» TEXT PASSAGE:
%%
Personal information
- Full name: Constant Wilhelm Feith
- Date of birth: 3 August 1884
- Place of birth: The Hague, Netherlands
- Date of death: 15 September 1958 (aged 74)
- Place of death: Bennekom, Netherlands
- Position(s): Striker Defender

Senior career*
- Years: Team / Apps / (Gls)
- 1902–1903: LCFC Ajax
- 1903–1920: HVV / 350 / (235)

International career
- 1906–1912: Netherlands / 8 / (2)

= Constant Feith =

Dutch footballer

Jonkheer Constant Wilhelm Feith (August 3, 1884, in The Hague – September 15, 1958, in Bennekom) was a Dutch amateur football player who competed with great success in the 1912 Summer Olympics.

==Club career==
He played the majority of his career for HVV, then the top side in The Hague, amassing a stunning 235 goals in 350 matches.

==International career==
Feith made his debut for the Netherlands in an April 1906 match against Belgium and earned a total of 8 caps, scoring 2 goals. He was part of the incredible Dutch team, which won the bronze medal in the football tournament at the 1912 Summer Olympics. His final international was in July 1912 at the Olympics against Finland.

He also made it to the Netherlands national cricket team.

==Personal life==
Feith was a judge by profession and worked in the Dutch East Indies, where he was detained by the Japanese during World War II.
%%
» WHAT YOU SHOULD DO: Return everything from "Dutch footballer" down to "in 350 matches." in the passage on Constant Feith, copied word for word.

» DATA EXTRACTS:
%%
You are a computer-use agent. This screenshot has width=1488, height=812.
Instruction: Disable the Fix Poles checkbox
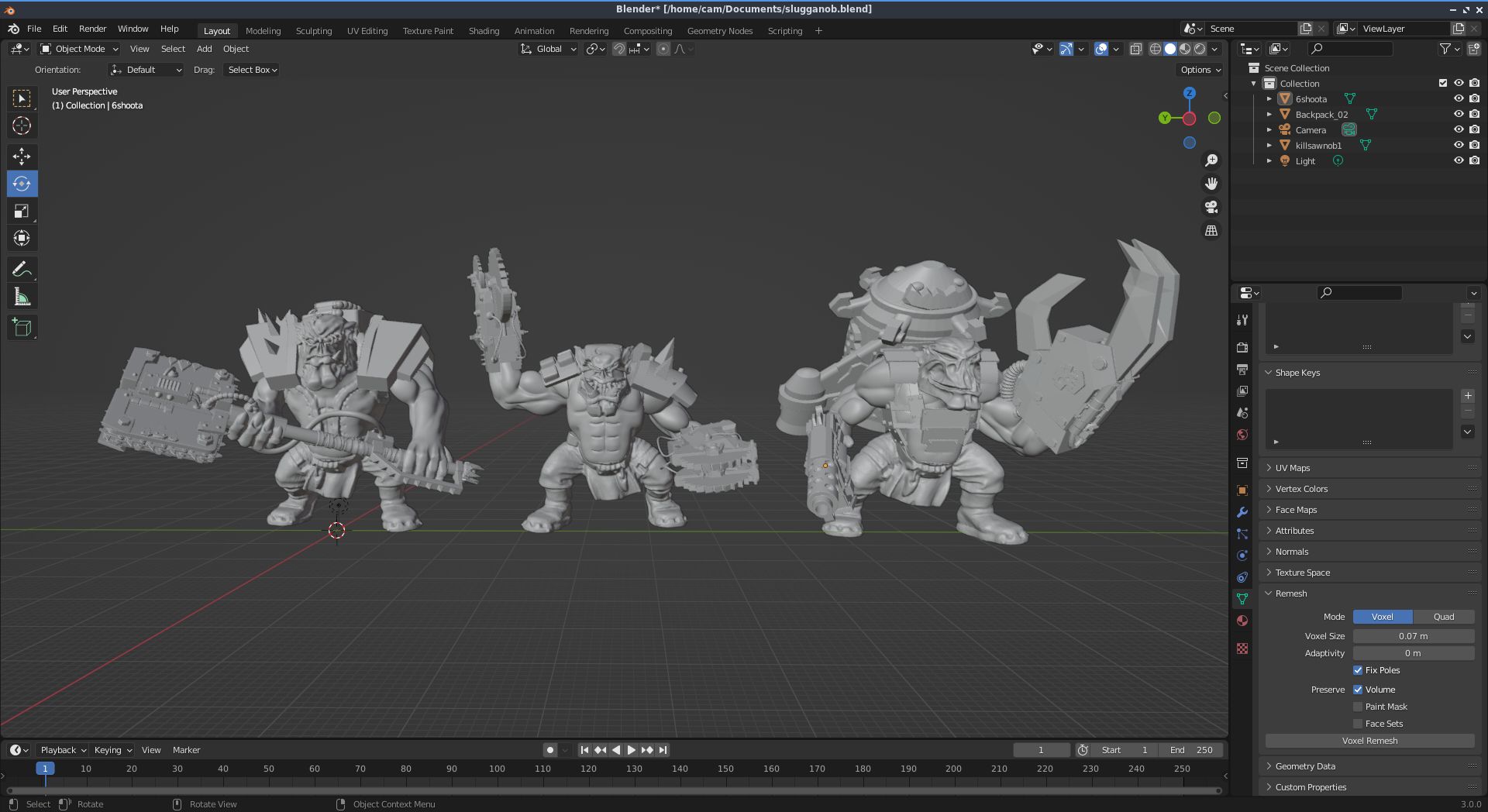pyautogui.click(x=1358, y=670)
%%
%%
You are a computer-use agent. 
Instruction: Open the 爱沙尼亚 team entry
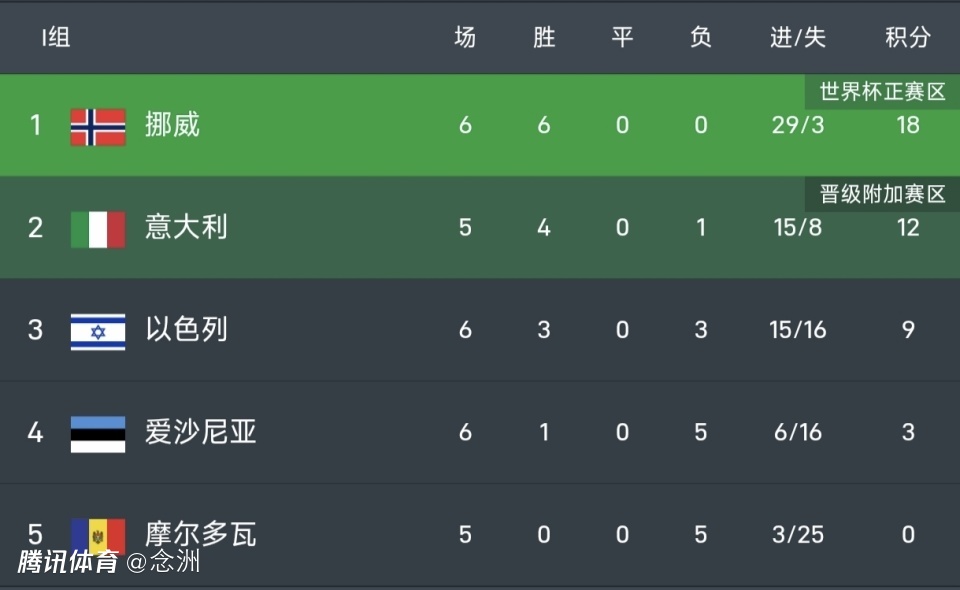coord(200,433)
%%
%%
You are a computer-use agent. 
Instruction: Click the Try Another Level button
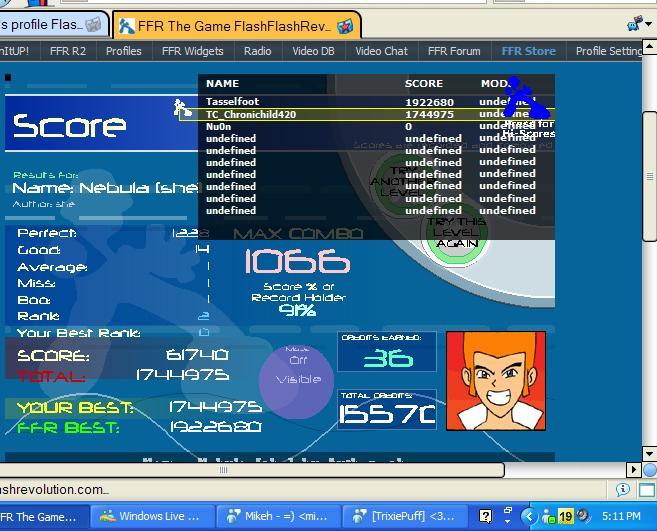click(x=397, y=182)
%%
» ANSWER SECTION:
Dutch footballer

Jonkheer Constant Wilhelm Feith (August 3, 1884, in The Hague – September 15, 1958, in Bennekom) was a Dutch amateur football player who competed with great success in the 1912 Summer Olympics.

==Club career==
He played the majority of his career for HVV, then the top side in The Hague, amassing a stunning 235 goals in 350 matches.